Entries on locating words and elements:

___

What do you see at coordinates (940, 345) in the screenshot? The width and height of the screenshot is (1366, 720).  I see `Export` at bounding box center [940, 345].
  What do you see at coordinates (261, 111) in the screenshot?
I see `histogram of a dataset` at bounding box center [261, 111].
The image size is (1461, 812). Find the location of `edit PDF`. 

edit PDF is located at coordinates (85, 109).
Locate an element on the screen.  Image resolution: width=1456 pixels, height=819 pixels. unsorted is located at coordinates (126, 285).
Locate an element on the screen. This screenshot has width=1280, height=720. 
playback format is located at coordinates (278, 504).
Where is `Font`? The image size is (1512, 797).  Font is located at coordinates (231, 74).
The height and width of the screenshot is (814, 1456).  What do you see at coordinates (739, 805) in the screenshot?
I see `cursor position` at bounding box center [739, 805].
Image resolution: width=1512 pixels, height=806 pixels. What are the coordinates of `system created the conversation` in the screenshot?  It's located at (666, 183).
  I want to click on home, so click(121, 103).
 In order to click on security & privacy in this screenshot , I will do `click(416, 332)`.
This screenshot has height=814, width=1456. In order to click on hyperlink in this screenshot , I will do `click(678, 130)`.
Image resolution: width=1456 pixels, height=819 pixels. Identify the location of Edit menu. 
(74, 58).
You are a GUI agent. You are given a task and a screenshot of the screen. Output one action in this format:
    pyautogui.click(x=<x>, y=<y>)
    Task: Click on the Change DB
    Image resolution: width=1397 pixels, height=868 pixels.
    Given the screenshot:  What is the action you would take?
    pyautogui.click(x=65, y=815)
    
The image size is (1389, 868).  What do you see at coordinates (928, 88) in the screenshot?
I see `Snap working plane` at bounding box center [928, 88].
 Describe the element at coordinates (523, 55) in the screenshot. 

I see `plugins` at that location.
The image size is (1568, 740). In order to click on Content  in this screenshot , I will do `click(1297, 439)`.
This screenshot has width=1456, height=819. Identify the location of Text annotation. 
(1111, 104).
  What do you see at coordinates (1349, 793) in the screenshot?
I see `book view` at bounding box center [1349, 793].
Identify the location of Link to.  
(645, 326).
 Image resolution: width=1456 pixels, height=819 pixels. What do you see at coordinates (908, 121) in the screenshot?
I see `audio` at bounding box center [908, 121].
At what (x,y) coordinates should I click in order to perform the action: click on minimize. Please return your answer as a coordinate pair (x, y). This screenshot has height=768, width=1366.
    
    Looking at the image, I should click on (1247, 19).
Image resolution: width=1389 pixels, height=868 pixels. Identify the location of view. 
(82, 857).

___

• **Written request**:
Recast the part of the entries that opens with the line containing "In order to click on security" and closes with the line containing "center [908, 121]." as a Markdown table with the columns Row and Line. Give each non-blank line its own row and leave out blank lines.

• **Exercise response**:
| Row | Line |
|---|---|
| 1 |  In order to click on security & privacy in this screenshot , I will do `click(416, 332)`. |
| 2 | This screenshot has height=814, width=1456. In order to click on hyperlink in this screenshot , I will do `click(678, 130)`. |
| 3 | Image resolution: width=1456 pixels, height=819 pixels. Identify the location of Edit menu.  |
| 4 | (74, 58). |
| 5 | You are a GUI agent. You are given a task and a screenshot of the screen. Output one action in this format: |
| 6 |     pyautogui.click(x=<x>, y=<y>) |
| 7 |     Task: Click on the Change DB |
| 8 |     Image resolution: width=1397 pixels, height=868 pixels. |
| 9 |     Given the screenshot:  What is the action you would take? |
| 10 |     pyautogui.click(x=65, y=815) |
| 11 | The image size is (1389, 868).  What do you see at coordinates (928, 88) in the screenshot? |
| 12 | I see `Snap working plane` at bounding box center [928, 88]. |
| 13 |  Describe the element at coordinates (523, 55) in the screenshot.  |
| 14 | I see `plugins` at that location. |
| 15 | The image size is (1568, 740). In order to click on Content  in this screenshot , I will do `click(1297, 439)`. |
| 16 | This screenshot has width=1456, height=819. Identify the location of Text annotation.  |
| 17 | (1111, 104). |
| 18 |   What do you see at coordinates (1349, 793) in the screenshot? |
| 19 | I see `book view` at bounding box center [1349, 793]. |
| 20 | Identify the location of Link to.   |
| 21 | (645, 326). |
| 22 |  Image resolution: width=1456 pixels, height=819 pixels. What do you see at coordinates (908, 121) in the screenshot? |
| 23 | I see `audio` at bounding box center [908, 121]. |